The Irish Council for Civil Liberties has also expressed particular concern regarding the opacity surrounding decisions to certify cases for trial before the SCC, noting the frequent absence of clear reasoning as to why the ordinary courts are inadequate in any given instance as well as a lack of written judgments from the Court (ICCL, 2025). In practice, the Court is allowed to accept the opinion of a Garda Chief-Superintendent as evidence that a suspect is a member of an illegal organisation in order to justify certification. This testimony is also regularly based on confidential intelligence, further limiting transparency and constraining the ability of an accused person to challenge the decision. The proposal to establish a standing non-jury court risks deepening these rule of law concerns unless accompanied by a substantial shift towards greater transparency and proportionality in the decision-making process.
The Government’s decision to accept the majority recommendation therefore marks a critical constitutional turning point. It signals a departure from the emergency-based architecture that has governed non-jury trials since 1939 and replaces it with a model that normalises their availability within the ordinary legal order. Whether this represents a meaningful reform or simply a rebranding hinges on the strength of procedural safeguards. Without rigorous evidential thresholds, transparent certification procedure, and frequent opportunities for review, the proposed framework risks replicating the defects that have generated controversy around the SCC.

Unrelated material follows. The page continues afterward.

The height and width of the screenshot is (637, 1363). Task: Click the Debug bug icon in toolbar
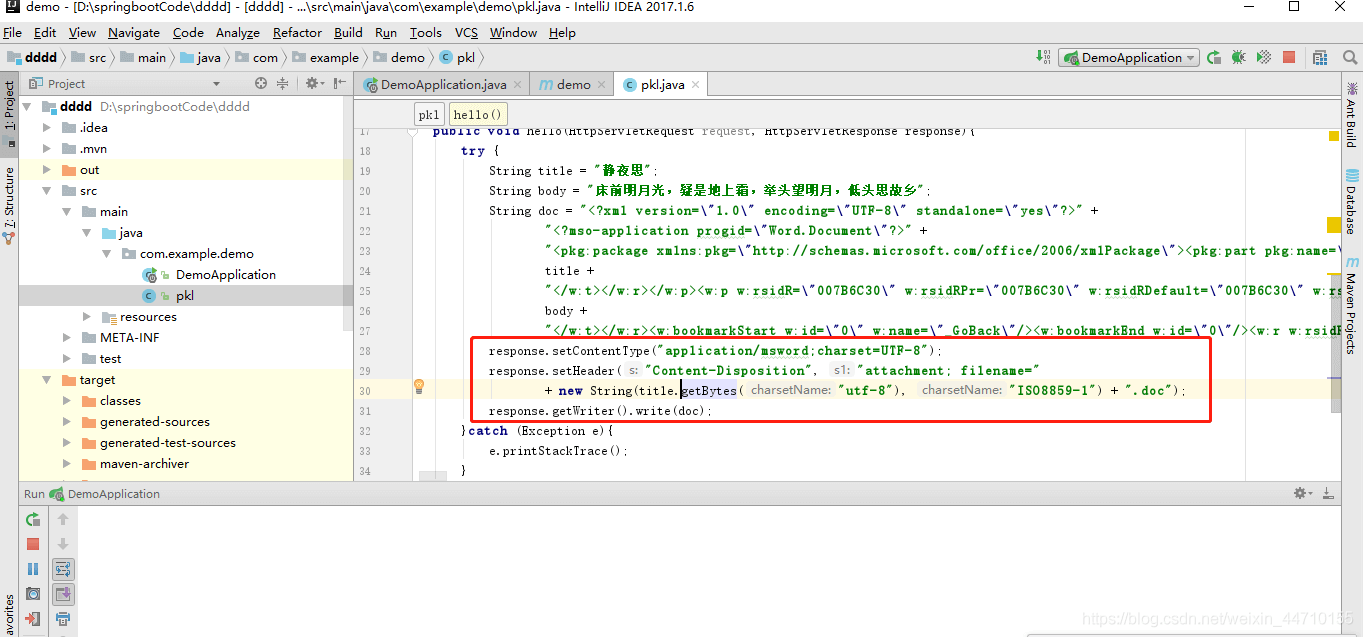click(1239, 58)
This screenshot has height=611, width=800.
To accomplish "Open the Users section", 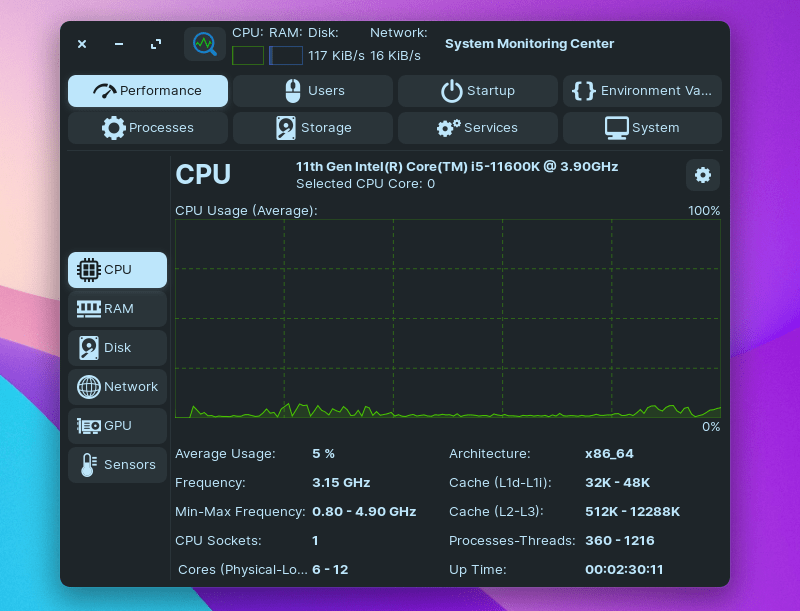I will (x=312, y=90).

The moment also situates Ireland within broader constitutional debates about emergency powers and the limits of the criminal justice system. Scholars such as Gross and Ní Aoláin distinguish between two competing models: the “accommodationist” approach, which accepts that exceptional powers may be necessary but only where they are tightly constrained by legal safeguards; and the “normalisation” approach, which refers to a gradual process where exceptional powers become a routine (Gross & Ní Aoláin, Law in Times of Crisis, 2006). The majority’s proposal sits uneasily between these models. By creating a permanent non-jury tribunal yet framing its use as exceptional through an oversight mechanism, it attempts to normalise the institution while rendering the practice exceptional. In contrast, the minority adopts a more orthodox constitutional stance. They argue that trial by jury should remain the default and “gold standard” of Irish criminal justice, with departures only permitted in demonstrably exceptional and necessary circumstances. Whether a hybrid approach between the models is sustainable ultimately remains a question for after proposed legislation is drafted.

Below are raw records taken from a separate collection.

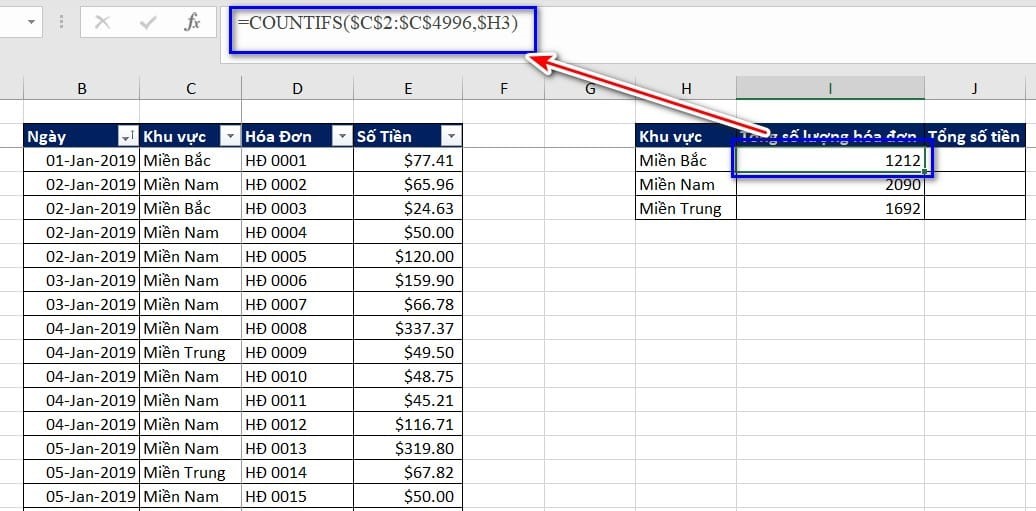Click the $337.37 amount cell
This screenshot has width=1036, height=511.
click(408, 328)
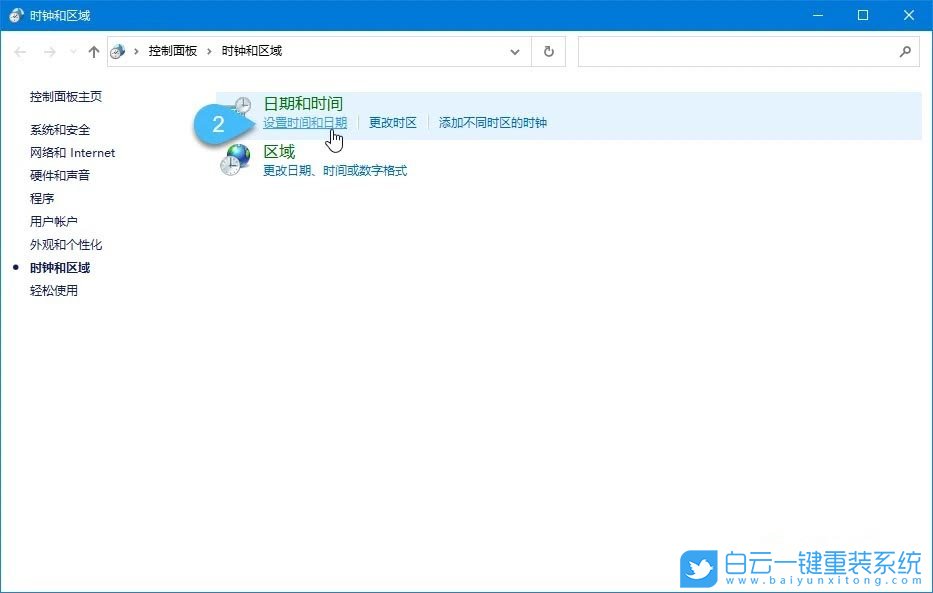Image resolution: width=933 pixels, height=593 pixels.
Task: Open 控制面板主页 from the sidebar
Action: pyautogui.click(x=63, y=97)
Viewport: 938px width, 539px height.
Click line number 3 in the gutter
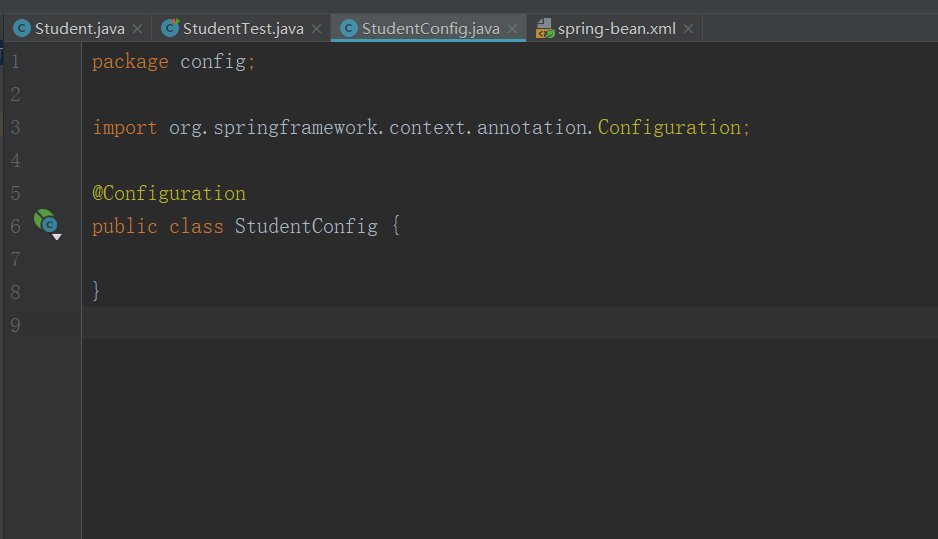point(15,127)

As the Oireachtas now moves to design the replacement regime, repeal of the OASAs presents a rare opportunity to restore constitutional normalcy after decades of exceptionalism, but only if the State resists an impulse to repackage emergency institutions into permanent statutory mechanisms. The central challenge for legislators will be to craft a system that addresses genuine security threats posed by paramilitary, terrorist and organised criminal groups while ensuring that the extraordinary does not become the everyday. How this balance is struck will determine whether Ireland’s long experiment with exceptional criminal justice is fully dismantled or simply modernised under a different name.